Personne de raisonnable n'attend des religions qu'elle bénissent des plans de guerre. À moins de s'appeler Vladimir Poutine. Celui-ci n'a du reste pas besoin d'insister pour obtenir les faveurs de l'Église orthodoxe russe : son chef, le patriarche Kirill de Moscou est, de notoriété publique, un ancien agent des services secrets soviétiques. Ses fulminations contre la "décadence" morale et spirituelle de l'Occident servent à donner aux visées impérialistes du maître du kremlin un label de guerre de civilisation et même de guerre sainte. C'est un des aspects réels et redoutables du conflit opposant la Russie à l'Ukraine. Peut-on écarter ce sujet d'une hypothétique table de négociations au motif de rechercher "à tout prix" la paix ?

Réévaluer la notion de guerre juste

Que pourrait-on donc raisonnablement attendre de l'Église sur ce terrain géopolitique contaminé par le virus de la guerre ? Primo : le retour des armes conventionnelles classiques sur les champs de bataille peut être une opportunité pour réévaluer la notion de guerre juste, fondée sur le droit du faible à la légitime défense. Secondo, la relecture de la lettre de Paul VI au cardinal Roy publiée en 1971 pourrait être éclairante. Après sa déconvenue avec l'encyclique Humanæ vitæ, le pape Montini s'était interrogé sur la pertinence de continuer à émettre des normes unilatérales, faisant forcément fi des situations particulières. Une telle méthode casuistique ne pourrait-elle pas s'appliquer face à des situations de guerres ? Enfin tertio, à l'aune du retour du tragique dans notre histoire, ne pourrait-on développer une théologie de la paix, non plus "hors sol", mais ancrée dans les réalités de ce monde ? A-t-on suffisamment tiré des leçons théologiques du témoignage chrétien rempli par des religieux, des clercs et des laïcs qui, au nom de leur foi, ont résisté les armes à la main à l'oppression et à la barbarie ? A-t-on suffisamment fait de l'Église une école de la non-violence et de la réconciliation, reconnaissable et crédible déjà par son propre style d'existence ?

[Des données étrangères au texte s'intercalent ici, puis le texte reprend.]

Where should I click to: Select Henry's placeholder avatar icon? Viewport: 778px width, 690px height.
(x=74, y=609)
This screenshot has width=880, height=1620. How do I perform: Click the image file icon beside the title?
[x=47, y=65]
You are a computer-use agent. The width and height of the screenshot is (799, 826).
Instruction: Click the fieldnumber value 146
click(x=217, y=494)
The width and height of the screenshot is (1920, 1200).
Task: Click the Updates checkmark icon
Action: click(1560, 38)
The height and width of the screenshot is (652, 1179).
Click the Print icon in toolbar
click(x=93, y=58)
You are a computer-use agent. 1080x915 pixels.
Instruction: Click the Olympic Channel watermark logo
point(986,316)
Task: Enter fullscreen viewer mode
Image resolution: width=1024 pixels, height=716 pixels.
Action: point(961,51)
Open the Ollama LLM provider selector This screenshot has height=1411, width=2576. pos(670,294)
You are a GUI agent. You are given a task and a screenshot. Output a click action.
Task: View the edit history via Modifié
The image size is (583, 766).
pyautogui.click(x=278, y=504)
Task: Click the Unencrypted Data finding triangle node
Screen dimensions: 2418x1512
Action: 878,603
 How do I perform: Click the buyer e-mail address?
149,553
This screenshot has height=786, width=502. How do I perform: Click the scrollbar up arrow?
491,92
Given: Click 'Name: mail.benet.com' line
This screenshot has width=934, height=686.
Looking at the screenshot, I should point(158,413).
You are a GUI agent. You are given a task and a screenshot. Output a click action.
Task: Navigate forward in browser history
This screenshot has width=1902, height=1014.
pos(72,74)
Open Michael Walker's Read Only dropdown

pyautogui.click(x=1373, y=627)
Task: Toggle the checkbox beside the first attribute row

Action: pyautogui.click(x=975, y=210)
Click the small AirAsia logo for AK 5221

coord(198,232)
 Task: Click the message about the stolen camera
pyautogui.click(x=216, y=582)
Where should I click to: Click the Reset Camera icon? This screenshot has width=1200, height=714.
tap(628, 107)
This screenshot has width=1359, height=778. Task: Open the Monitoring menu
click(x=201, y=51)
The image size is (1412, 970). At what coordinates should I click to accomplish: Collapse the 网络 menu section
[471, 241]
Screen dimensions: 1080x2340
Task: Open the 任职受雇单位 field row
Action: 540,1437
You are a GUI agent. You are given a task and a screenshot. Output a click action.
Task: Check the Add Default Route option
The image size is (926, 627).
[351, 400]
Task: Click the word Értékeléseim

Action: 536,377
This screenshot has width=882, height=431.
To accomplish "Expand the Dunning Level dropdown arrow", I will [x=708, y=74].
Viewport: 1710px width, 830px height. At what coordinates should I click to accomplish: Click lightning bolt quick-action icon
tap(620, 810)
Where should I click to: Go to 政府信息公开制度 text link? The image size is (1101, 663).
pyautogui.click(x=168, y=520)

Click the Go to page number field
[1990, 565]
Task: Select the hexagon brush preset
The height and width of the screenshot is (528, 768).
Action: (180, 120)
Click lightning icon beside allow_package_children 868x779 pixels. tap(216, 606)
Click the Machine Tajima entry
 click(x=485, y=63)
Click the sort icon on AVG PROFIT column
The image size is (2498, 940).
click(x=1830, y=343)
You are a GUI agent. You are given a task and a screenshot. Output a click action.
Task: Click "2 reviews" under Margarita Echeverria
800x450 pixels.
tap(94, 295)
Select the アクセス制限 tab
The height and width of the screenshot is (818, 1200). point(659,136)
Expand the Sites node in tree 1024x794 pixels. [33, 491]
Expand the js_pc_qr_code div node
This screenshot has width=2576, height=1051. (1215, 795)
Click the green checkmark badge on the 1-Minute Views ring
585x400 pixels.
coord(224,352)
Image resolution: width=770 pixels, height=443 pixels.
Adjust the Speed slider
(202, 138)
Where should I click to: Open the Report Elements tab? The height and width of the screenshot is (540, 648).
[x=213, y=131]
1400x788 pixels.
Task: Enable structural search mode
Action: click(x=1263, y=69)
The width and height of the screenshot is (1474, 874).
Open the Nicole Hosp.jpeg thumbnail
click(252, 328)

Sa paix seule peut nous procurer la lucidité et le courage d'affronter avec justice et avec justesse le retour du tragique dans notre histoire.

"Je vous laisse la paix, je vous donne ma paix ; ce n’est pas à la manière du monde que je vous la donne. Que votre cœur ne soit pas bouleversé ni effrayé" (Jn 14, 27). Nous n'avons certes pas fini de comprendre les paroles du Christ. La paix du monde ne sera jamais celle reçue du Christ. Voilà qui devrait inciter toute l'Église, nous tous, à étudier toujours plus la pensée du Christ. D'abord parce qu'elle seule peut nous convertir à Sa paix. Ensuite parce que Sa paix seule peut nous procurer la lucidité et le courage d'affronter avec justice et avec justesse le retour du tragique dans notre histoire.